=== YOUR ASSIGNMENT ===
Exactly as they appear, set down all of the records.

=== Begin Enclosure ===

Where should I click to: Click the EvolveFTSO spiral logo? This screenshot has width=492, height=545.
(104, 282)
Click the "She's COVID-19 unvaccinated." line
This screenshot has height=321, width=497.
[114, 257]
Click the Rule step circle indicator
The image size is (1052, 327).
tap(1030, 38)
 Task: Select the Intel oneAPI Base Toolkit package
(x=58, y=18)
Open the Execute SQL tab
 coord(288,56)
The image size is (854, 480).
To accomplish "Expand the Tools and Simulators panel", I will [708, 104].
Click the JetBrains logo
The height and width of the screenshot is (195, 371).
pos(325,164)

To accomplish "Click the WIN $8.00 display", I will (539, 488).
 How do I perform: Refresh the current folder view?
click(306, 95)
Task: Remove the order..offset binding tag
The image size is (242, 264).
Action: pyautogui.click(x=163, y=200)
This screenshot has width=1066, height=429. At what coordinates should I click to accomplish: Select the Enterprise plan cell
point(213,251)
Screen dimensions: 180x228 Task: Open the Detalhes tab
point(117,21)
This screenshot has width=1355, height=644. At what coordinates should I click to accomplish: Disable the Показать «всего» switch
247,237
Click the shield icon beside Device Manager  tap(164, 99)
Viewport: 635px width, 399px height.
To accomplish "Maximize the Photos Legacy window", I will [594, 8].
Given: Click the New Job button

=== End Enclosure ===

=== RESPONSE TO THIS EXERCISE ===
Where should I click to: Click the EvolveFTSO spiral logo? This screenshot has width=492, height=545.
(104, 282)
Click the "She's COVID-19 unvaccinated." line
This screenshot has height=321, width=497.
[114, 257]
Click the Rule step circle indicator
The image size is (1052, 327).
tap(1030, 38)
 Task: Select the Intel oneAPI Base Toolkit package
(x=58, y=18)
Open the Execute SQL tab
 coord(288,56)
The image size is (854, 480).
To accomplish "Expand the Tools and Simulators panel", I will [708, 104].
Click the JetBrains logo
The height and width of the screenshot is (195, 371).
pos(325,164)

To accomplish "Click the WIN $8.00 display", I will (539, 488).
 How do I perform: Refresh the current folder view?
click(306, 95)
Task: Remove the order..offset binding tag
The image size is (242, 264).
Action: pyautogui.click(x=163, y=200)
This screenshot has width=1066, height=429. At what coordinates should I click to accomplish: Select the Enterprise plan cell
point(213,251)
Screen dimensions: 180x228 Task: Open the Detalhes tab
point(117,21)
This screenshot has width=1355, height=644. At what coordinates should I click to accomplish: Disable the Показать «всего» switch
247,237
Click the shield icon beside Device Manager  tap(164, 99)
Viewport: 635px width, 399px height.
To accomplish "Maximize the Photos Legacy window", I will [594, 8].
Given: Click the New Job button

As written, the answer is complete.